Given problem: Starting with the first line of the records and going on through the line with "Lembrar-me? (183, 6)", put each line into a Markdown table with the columns Row and Text. Number the rows in Row, place each line in Text, and leave out any blank lines.

Record extracts:

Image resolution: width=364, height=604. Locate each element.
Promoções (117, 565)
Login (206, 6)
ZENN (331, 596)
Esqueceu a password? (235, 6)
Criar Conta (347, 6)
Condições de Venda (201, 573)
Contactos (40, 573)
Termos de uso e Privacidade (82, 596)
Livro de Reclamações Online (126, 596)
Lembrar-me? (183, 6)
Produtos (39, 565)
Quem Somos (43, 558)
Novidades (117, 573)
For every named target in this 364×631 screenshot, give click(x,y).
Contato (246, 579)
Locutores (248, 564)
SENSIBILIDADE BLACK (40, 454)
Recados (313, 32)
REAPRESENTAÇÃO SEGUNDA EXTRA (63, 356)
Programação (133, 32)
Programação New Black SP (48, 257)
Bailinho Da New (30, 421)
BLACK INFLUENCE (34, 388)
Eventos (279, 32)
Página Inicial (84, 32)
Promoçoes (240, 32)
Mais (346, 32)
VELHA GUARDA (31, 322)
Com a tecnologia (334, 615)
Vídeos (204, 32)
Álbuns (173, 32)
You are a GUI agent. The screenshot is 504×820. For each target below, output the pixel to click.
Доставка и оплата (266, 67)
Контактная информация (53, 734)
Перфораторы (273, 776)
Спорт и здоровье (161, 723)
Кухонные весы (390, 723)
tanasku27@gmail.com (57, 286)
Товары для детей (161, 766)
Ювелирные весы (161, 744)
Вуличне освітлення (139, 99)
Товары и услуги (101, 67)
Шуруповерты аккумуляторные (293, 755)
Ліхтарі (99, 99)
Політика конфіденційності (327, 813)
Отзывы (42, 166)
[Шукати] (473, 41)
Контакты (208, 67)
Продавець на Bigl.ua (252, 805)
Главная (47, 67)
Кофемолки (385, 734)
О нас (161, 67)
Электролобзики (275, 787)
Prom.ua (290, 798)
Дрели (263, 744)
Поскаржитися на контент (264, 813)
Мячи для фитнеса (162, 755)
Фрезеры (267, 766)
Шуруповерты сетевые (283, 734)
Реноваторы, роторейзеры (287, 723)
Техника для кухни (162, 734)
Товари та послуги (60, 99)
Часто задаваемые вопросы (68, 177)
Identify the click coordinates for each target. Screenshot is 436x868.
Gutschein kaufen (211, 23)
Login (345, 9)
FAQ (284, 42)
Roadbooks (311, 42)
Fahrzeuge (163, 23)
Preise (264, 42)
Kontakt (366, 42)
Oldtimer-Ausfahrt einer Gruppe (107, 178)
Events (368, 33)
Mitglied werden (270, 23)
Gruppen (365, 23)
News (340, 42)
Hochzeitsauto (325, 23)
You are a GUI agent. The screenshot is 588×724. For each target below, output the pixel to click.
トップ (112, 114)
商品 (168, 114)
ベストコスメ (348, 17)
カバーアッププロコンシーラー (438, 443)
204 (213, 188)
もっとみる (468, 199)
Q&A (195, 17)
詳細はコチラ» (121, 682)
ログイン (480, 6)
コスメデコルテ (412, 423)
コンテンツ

Result of this task:
| Row | Text |
|---|---|
| 1 | Image resolution: width=364, height=604. Locate each element. |
| 2 | Promoções (117, 565) |
| 3 | Login (206, 6) |
| 4 | ZENN (331, 596) |
| 5 | Esqueceu a password? (235, 6) |
| 6 | Criar Conta (347, 6) |
| 7 | Condições de Venda (201, 573) |
| 8 | Contactos (40, 573) |
| 9 | Termos de uso e Privacidade (82, 596) |
| 10 | Livro de Reclamações Online (126, 596) |
| 11 | Lembrar-me? (183, 6) |